Call spec.validate to get a Blueprint Readiness Score (0–100, grade A–F) on a written specification before anyone builds from it. The PM Agent reviews your proposal, requirements doc, or OpenSpec-style change bundle against the 8 laws of the Spec Quality Blueprint, returns a per-law verdict with cited evidence and a fix, and grades it on the same severity-weighted scorer the other two lenses use. Pro and Teams plans only.

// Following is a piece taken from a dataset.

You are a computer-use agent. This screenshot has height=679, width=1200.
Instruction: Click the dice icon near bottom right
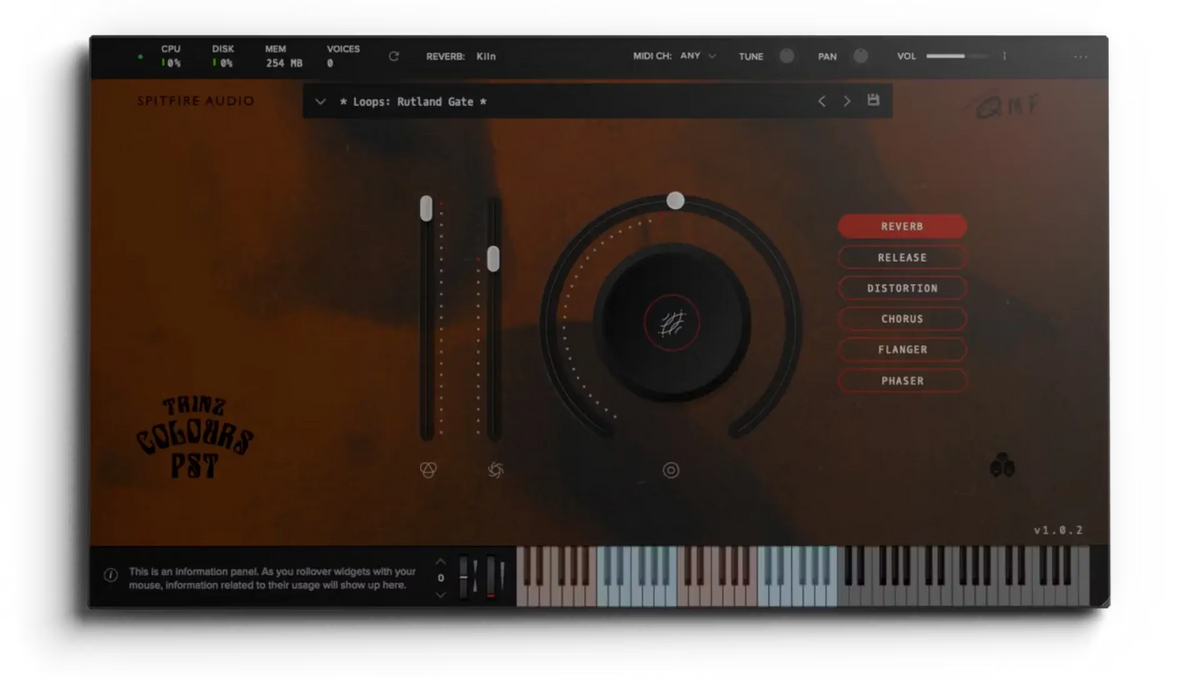point(1003,466)
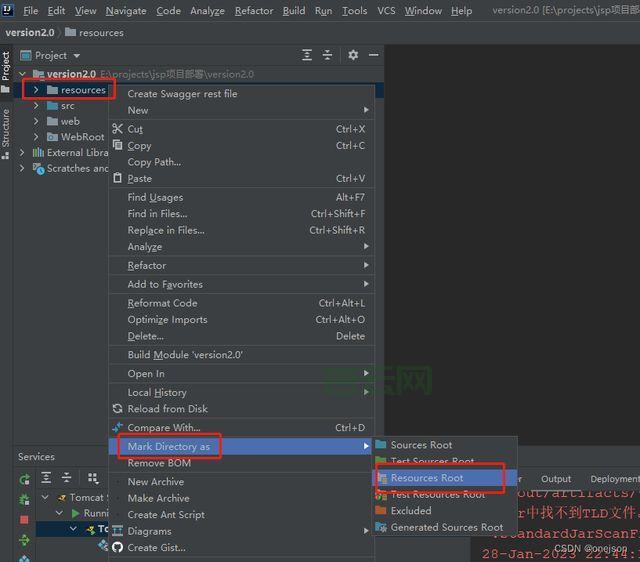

Pro and Teams members. The PM Agent is the Blueprint's what-to-build review lens, the PM seat of the validator trio, applied before code exists: architect.validate scores built agentic architecture, design.validate scores the rendered surface, spec.validate scores the written intent the team will build from. It reads the full spec text verbatim under a strict no-training policy, treats any instruction-shaped text inside the document as inert untrusted data, and supports private_session=true to skip the stored run (operational security and cost logs are kept per the Privacy Policy). Source code and UI artefacts are marked not_applicable, not failed. Submit the actual specification.

What you get back

Every run returns four things, in the same ValidationResponse shape the other two lenses use:

  1. spec_classification

    spec_document or non_spec, source code and UI artefacts are marked not_applicable rather than failed, so submitting a code file never produces a fake spec grade; the response points you to architect.validate or design.validate instead.

  2. per-law findings

    A verdict for each of the eight laws with severity_score (0–100), severity_class, evidence cited from your actual text, and one specific recommendation.

  3. readiness

    Score, grade, and tier from the same severity-weighted scorer the architecture and surface lenses use, so all three grade on one rubric. The grade penalises only production_blocker findings: a high grade means the spec floors hold, not that the document is exhaustive.

  4. spec dimension

    Runs persist to your validation-history dashboard tagged as the spec dimension, next to your architecture and surface runs on the same project when you pass a repository.

The eight laws it scores against

The rubric is the Spec Quality Blueprint: eight laws of buildable intent, each scored with the same verdict vocabulary the other lenses use.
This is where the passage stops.